Write out each line of the entries below as a string in a JSON list, one string per line, with blank lines dropped. Leave the pictures out.

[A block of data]
********

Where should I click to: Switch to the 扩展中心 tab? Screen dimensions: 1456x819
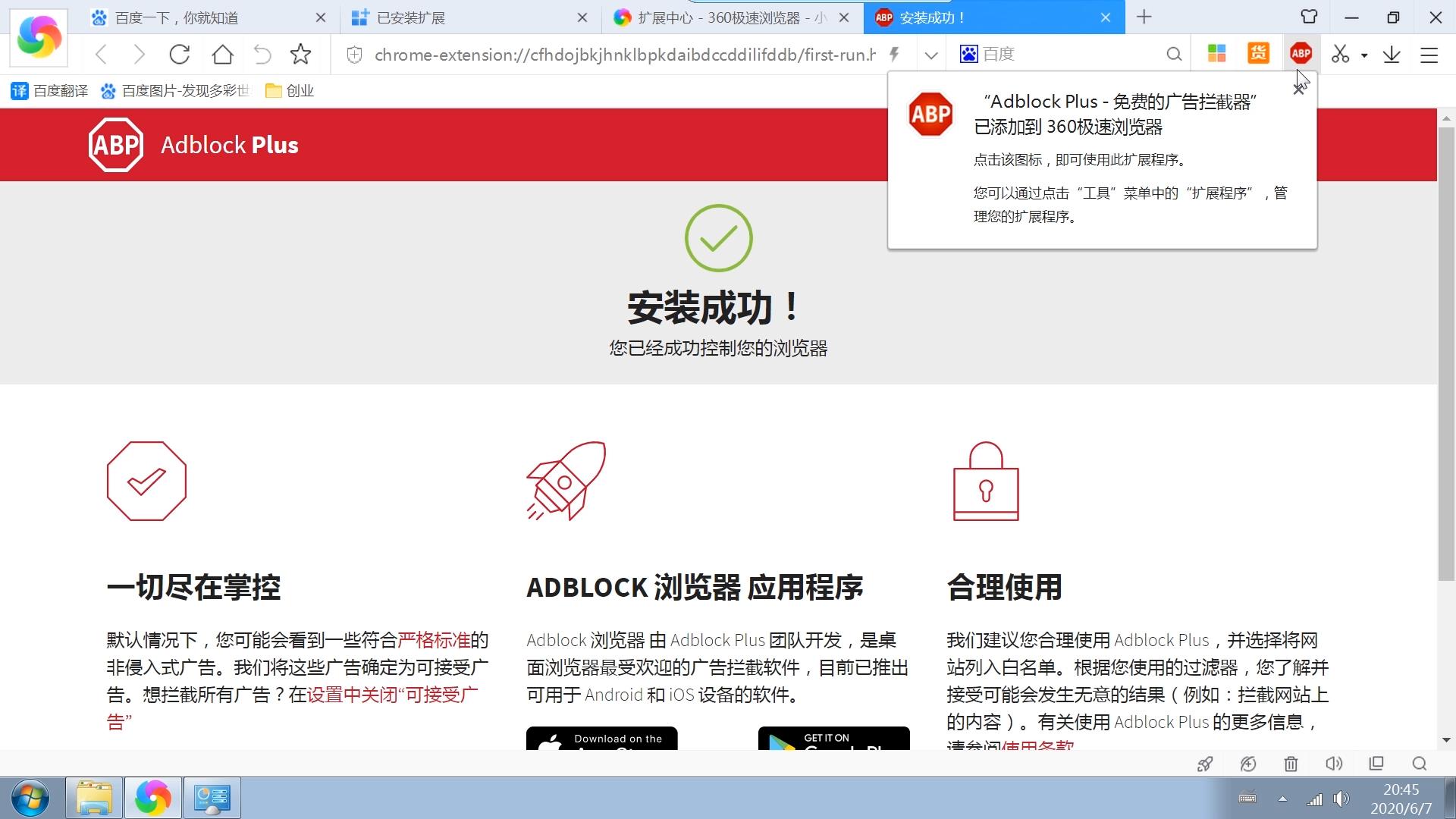(x=720, y=17)
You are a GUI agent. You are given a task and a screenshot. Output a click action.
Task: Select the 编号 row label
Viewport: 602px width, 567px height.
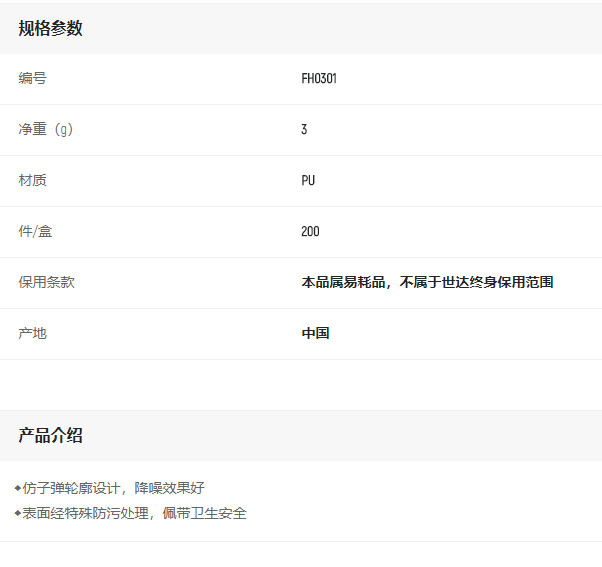click(x=32, y=78)
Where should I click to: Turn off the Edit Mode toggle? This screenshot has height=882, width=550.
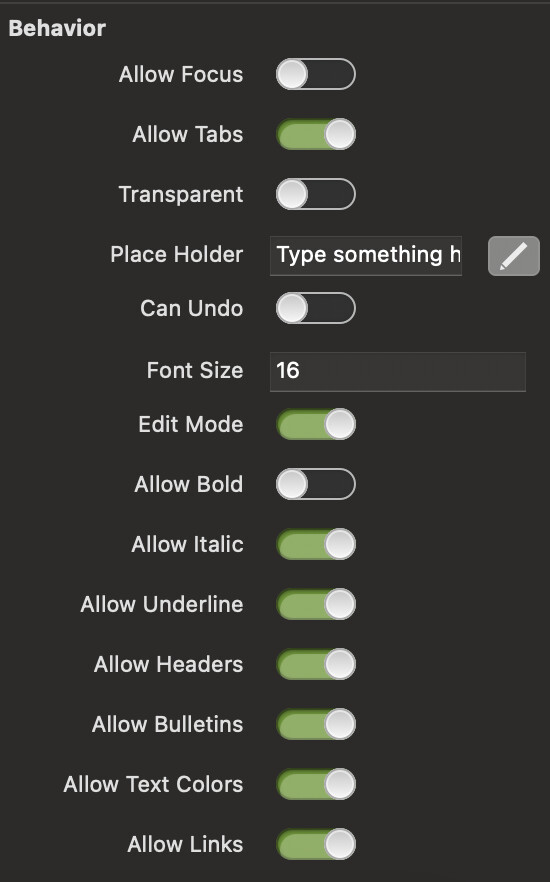tap(315, 424)
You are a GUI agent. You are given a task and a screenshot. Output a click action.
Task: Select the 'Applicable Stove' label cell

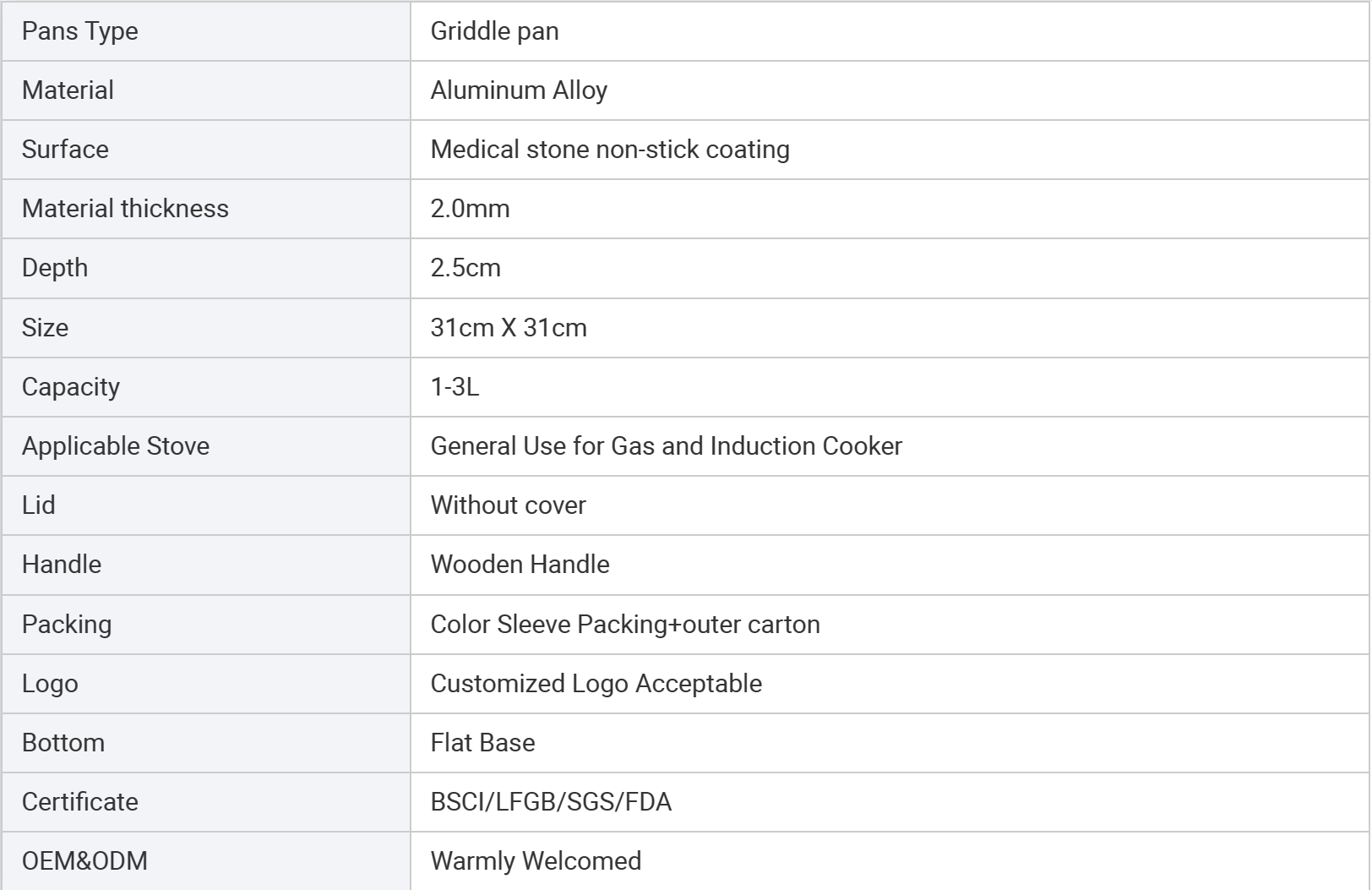click(206, 446)
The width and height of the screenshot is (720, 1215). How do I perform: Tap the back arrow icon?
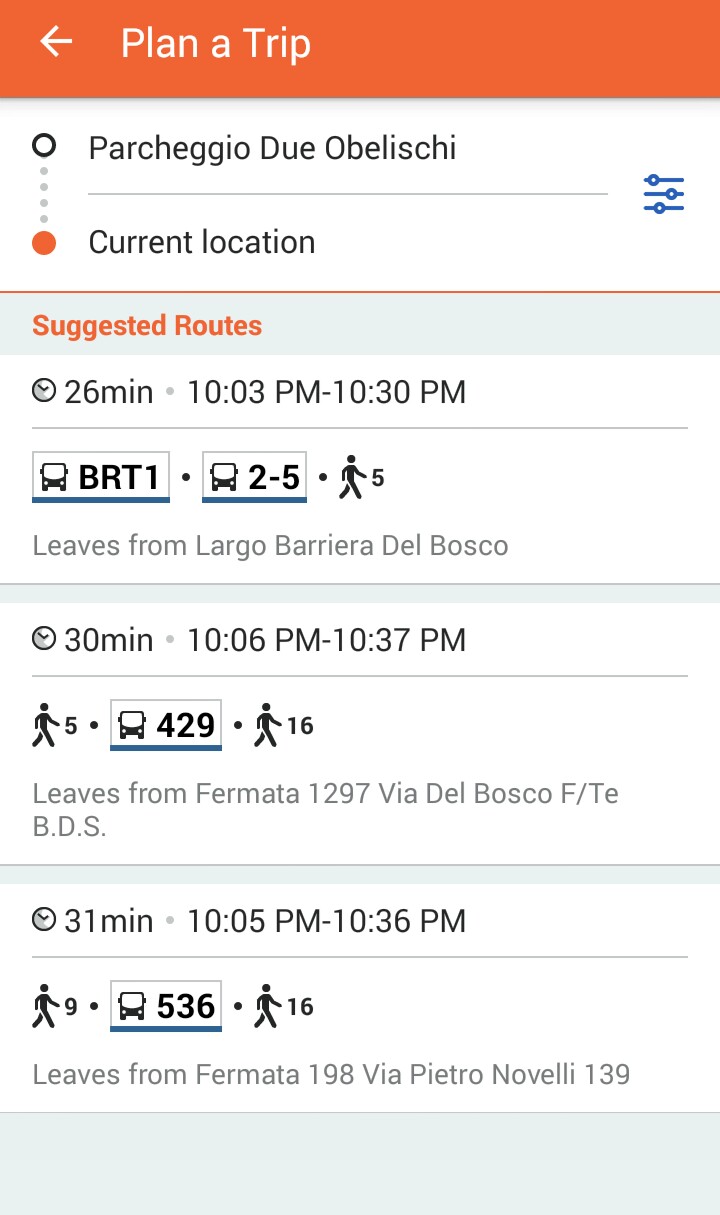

********

THE RESULT:
[
  "Where should I click to: Switch to the 扩展中心 tab? Screen dimensions: 1456x819",
  "(x=720, y=17)",
  "You are a GUI agent. You are given a task and a screenshot. Output a click action.",
  "Task: Select the 编号 row label",
  "Viewport: 602px width, 567px height.",
  "click(x=32, y=78)",
  "Where should I click to: Turn off the Edit Mode toggle? This screenshot has height=882, width=550.",
  "tap(315, 424)",
  "You are a GUI agent. You are given a task and a screenshot. Output a click action.",
  "Task: Select the 'Applicable Stove' label cell",
  "click(206, 446)",
  "The width and height of the screenshot is (720, 1215). How do I perform: Tap the back arrow icon?"
]